- **What the task requires**
Every entry must come back exactly as it was given.

- **Records for the exercise**
━━━

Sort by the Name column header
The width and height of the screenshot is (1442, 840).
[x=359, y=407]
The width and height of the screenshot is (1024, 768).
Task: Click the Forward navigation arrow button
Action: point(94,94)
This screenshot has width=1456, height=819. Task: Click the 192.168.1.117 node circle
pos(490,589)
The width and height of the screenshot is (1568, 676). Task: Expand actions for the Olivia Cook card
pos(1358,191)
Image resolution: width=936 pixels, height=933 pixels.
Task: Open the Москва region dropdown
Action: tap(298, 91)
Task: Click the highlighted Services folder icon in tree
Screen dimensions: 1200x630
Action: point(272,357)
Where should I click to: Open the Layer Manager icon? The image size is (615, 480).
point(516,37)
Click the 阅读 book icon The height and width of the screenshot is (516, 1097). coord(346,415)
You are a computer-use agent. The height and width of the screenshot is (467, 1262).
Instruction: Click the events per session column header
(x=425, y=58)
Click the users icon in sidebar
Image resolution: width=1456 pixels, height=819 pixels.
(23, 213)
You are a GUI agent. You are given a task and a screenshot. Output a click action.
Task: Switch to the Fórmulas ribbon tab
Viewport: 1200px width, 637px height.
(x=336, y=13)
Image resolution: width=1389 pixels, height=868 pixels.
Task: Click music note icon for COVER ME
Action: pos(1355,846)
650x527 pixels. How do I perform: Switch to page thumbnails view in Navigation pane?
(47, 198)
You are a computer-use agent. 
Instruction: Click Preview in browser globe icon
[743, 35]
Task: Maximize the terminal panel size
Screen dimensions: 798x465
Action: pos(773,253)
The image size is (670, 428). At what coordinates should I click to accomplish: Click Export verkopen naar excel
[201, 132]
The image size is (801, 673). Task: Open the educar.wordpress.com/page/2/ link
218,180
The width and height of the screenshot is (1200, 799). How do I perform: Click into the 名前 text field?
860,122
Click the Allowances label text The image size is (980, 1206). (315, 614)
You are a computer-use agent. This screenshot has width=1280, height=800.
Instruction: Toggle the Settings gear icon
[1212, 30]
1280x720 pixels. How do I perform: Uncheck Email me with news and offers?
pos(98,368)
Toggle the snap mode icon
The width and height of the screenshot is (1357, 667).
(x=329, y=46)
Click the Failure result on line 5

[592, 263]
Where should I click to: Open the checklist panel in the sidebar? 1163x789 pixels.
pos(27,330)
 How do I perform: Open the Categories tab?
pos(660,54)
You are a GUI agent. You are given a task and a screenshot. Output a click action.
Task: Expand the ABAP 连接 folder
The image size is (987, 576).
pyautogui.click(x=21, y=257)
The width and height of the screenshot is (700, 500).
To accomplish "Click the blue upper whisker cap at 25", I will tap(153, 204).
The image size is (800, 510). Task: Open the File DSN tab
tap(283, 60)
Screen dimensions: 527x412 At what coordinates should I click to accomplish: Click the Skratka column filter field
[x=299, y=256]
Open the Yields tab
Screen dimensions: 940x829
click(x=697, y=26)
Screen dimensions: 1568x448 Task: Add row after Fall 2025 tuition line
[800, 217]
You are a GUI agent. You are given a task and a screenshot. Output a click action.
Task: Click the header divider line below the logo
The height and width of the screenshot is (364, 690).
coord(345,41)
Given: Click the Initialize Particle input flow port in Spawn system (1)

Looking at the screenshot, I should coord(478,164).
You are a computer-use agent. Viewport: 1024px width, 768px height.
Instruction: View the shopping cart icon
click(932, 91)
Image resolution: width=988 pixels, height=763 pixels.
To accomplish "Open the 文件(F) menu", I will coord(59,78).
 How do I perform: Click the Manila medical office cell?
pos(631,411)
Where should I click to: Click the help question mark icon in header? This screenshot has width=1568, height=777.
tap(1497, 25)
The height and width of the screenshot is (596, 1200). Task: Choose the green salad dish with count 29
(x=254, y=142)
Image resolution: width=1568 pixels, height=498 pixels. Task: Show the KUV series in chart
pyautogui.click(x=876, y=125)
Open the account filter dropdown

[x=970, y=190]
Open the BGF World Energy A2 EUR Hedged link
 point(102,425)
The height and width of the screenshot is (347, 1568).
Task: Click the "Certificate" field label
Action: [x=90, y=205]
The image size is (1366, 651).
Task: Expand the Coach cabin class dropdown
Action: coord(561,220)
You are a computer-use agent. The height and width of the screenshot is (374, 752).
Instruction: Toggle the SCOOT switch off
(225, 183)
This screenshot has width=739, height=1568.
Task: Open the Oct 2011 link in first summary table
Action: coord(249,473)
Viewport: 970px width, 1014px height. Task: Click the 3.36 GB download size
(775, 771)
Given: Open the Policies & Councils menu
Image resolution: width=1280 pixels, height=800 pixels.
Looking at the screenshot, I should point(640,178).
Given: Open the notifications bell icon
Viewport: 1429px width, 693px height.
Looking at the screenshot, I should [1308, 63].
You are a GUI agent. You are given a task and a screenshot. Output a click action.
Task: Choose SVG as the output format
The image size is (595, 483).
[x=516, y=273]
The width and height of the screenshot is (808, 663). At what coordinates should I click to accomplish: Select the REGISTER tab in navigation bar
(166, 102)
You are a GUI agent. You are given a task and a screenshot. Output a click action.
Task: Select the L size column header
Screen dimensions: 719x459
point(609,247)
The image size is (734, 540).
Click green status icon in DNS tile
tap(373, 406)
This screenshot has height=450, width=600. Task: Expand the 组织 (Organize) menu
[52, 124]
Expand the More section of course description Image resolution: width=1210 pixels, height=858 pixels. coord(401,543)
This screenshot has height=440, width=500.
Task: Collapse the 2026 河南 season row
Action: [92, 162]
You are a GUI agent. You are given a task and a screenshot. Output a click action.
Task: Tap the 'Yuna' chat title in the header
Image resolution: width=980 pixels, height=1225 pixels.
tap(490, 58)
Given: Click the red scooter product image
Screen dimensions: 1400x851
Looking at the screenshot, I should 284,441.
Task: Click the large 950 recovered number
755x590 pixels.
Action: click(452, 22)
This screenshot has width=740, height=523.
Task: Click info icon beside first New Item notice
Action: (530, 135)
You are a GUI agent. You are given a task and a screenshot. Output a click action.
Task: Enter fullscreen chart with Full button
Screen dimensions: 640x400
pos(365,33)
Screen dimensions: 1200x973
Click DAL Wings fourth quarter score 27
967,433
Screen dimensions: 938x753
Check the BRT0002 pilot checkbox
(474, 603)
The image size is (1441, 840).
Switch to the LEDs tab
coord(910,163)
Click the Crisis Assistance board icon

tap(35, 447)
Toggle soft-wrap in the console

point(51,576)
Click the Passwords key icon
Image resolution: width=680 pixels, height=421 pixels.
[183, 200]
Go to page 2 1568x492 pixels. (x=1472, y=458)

━━━

- **Solution below**
Sort by the Name column header
The width and height of the screenshot is (1442, 840).
[x=359, y=407]
The width and height of the screenshot is (1024, 768).
Task: Click the Forward navigation arrow button
Action: point(94,94)
This screenshot has width=1456, height=819. Task: Click the 192.168.1.117 node circle
pos(490,589)
The width and height of the screenshot is (1568, 676). Task: Expand actions for the Olivia Cook card
pos(1358,191)
Image resolution: width=936 pixels, height=933 pixels.
Task: Open the Москва region dropdown
Action: tap(298, 91)
Task: Click the highlighted Services folder icon in tree
Screen dimensions: 1200x630
Action: point(272,357)
Where should I click to: Open the Layer Manager icon? The image size is (615, 480).
point(516,37)
Click the 阅读 book icon The height and width of the screenshot is (516, 1097). coord(346,415)
You are a computer-use agent. The height and width of the screenshot is (467, 1262).
Instruction: Click the events per session column header
(x=425, y=58)
Click the users icon in sidebar
Image resolution: width=1456 pixels, height=819 pixels.
(23, 213)
You are a GUI agent. You are given a task and a screenshot. Output a click action.
Task: Switch to the Fórmulas ribbon tab
Viewport: 1200px width, 637px height.
(x=336, y=13)
Image resolution: width=1389 pixels, height=868 pixels.
Task: Click music note icon for COVER ME
Action: pos(1355,846)
650x527 pixels. How do I perform: Switch to page thumbnails view in Navigation pane?
(47, 198)
You are a computer-use agent. 
Instruction: Click Preview in browser globe icon
[743, 35]
Task: Maximize the terminal panel size
Screen dimensions: 798x465
Action: pos(773,253)
The image size is (670, 428). At what coordinates should I click to accomplish: Click Export verkopen naar excel
[201, 132]
The image size is (801, 673). Task: Open the educar.wordpress.com/page/2/ link
218,180
The width and height of the screenshot is (1200, 799). How do I perform: Click into the 名前 text field?
860,122
Click the Allowances label text The image size is (980, 1206). (315, 614)
You are a computer-use agent. This screenshot has width=1280, height=800.
Instruction: Toggle the Settings gear icon
[1212, 30]
1280x720 pixels. How do I perform: Uncheck Email me with news and offers?
pos(98,368)
Toggle the snap mode icon
The width and height of the screenshot is (1357, 667).
(x=329, y=46)
Click the Failure result on line 5

[592, 263]
Where should I click to: Open the checklist panel in the sidebar? 1163x789 pixels.
pos(27,330)
 How do I perform: Open the Categories tab?
pos(660,54)
You are a GUI agent. You are given a task and a screenshot. Output a click action.
Task: Expand the ABAP 连接 folder
The image size is (987, 576).
pyautogui.click(x=21, y=257)
The width and height of the screenshot is (700, 500).
To accomplish "Click the blue upper whisker cap at 25", I will tap(153, 204).
The image size is (800, 510). Task: Open the File DSN tab
tap(283, 60)
Screen dimensions: 527x412 At what coordinates should I click to accomplish: Click the Skratka column filter field
[x=299, y=256]
Open the Yields tab
Screen dimensions: 940x829
click(x=697, y=26)
Screen dimensions: 1568x448 Task: Add row after Fall 2025 tuition line
[800, 217]
You are a GUI agent. You are given a task and a screenshot. Output a click action.
Task: Click the header divider line below the logo
The height and width of the screenshot is (364, 690).
coord(345,41)
Given: Click the Initialize Particle input flow port in Spawn system (1)

Looking at the screenshot, I should coord(478,164).
You are a computer-use agent. Viewport: 1024px width, 768px height.
Instruction: View the shopping cart icon
click(932, 91)
Image resolution: width=988 pixels, height=763 pixels.
To accomplish "Open the 文件(F) menu", I will coord(59,78).
 How do I perform: Click the Manila medical office cell?
pos(631,411)
Where should I click to: Click the help question mark icon in header? This screenshot has width=1568, height=777.
tap(1497, 25)
The height and width of the screenshot is (596, 1200). Task: Choose the green salad dish with count 29
(x=254, y=142)
Image resolution: width=1568 pixels, height=498 pixels. Task: Show the KUV series in chart
pyautogui.click(x=876, y=125)
Open the account filter dropdown

[x=970, y=190]
Open the BGF World Energy A2 EUR Hedged link
 point(102,425)
The height and width of the screenshot is (347, 1568).
Task: Click the "Certificate" field label
Action: [x=90, y=205]
The image size is (1366, 651).
Task: Expand the Coach cabin class dropdown
Action: coord(561,220)
You are a computer-use agent. The height and width of the screenshot is (374, 752).
Instruction: Toggle the SCOOT switch off
(225, 183)
This screenshot has width=739, height=1568.
Task: Open the Oct 2011 link in first summary table
Action: coord(249,473)
Viewport: 970px width, 1014px height. Task: Click the 3.36 GB download size
(775, 771)
Given: Open the Policies & Councils menu
Image resolution: width=1280 pixels, height=800 pixels.
Looking at the screenshot, I should point(640,178).
Given: Open the notifications bell icon
Viewport: 1429px width, 693px height.
Looking at the screenshot, I should [1308, 63].
You are a GUI agent. You are given a task and a screenshot. Output a click action.
Task: Choose SVG as the output format
The image size is (595, 483).
[x=516, y=273]
The width and height of the screenshot is (808, 663). At what coordinates should I click to accomplish: Select the REGISTER tab in navigation bar
(166, 102)
You are a GUI agent. You are given a task and a screenshot. Output a click action.
Task: Select the L size column header
Screen dimensions: 719x459
point(609,247)
The image size is (734, 540).
Click green status icon in DNS tile
tap(373, 406)
This screenshot has height=450, width=600. Task: Expand the 组织 (Organize) menu
[52, 124]
Expand the More section of course description Image resolution: width=1210 pixels, height=858 pixels. coord(401,543)
This screenshot has height=440, width=500.
Task: Collapse the 2026 河南 season row
Action: [92, 162]
You are a GUI agent. You are given a task and a screenshot. Output a click action.
Task: Tap the 'Yuna' chat title in the header
Image resolution: width=980 pixels, height=1225 pixels.
tap(490, 58)
Given: Click the red scooter product image
Screen dimensions: 1400x851
Looking at the screenshot, I should 284,441.
Task: Click the large 950 recovered number
755x590 pixels.
Action: click(452, 22)
This screenshot has width=740, height=523.
Task: Click info icon beside first New Item notice
Action: (530, 135)
You are a GUI agent. You are given a task and a screenshot. Output a click action.
Task: Enter fullscreen chart with Full button
Screen dimensions: 640x400
pos(365,33)
Screen dimensions: 1200x973
Click DAL Wings fourth quarter score 27
967,433
Screen dimensions: 938x753
Check the BRT0002 pilot checkbox
(474, 603)
The image size is (1441, 840).
Switch to the LEDs tab
coord(910,163)
Click the Crisis Assistance board icon

tap(35, 447)
Toggle soft-wrap in the console

point(51,576)
Click the Passwords key icon
Image resolution: width=680 pixels, height=421 pixels.
[183, 200]
Go to page 2 1568x492 pixels. (x=1472, y=458)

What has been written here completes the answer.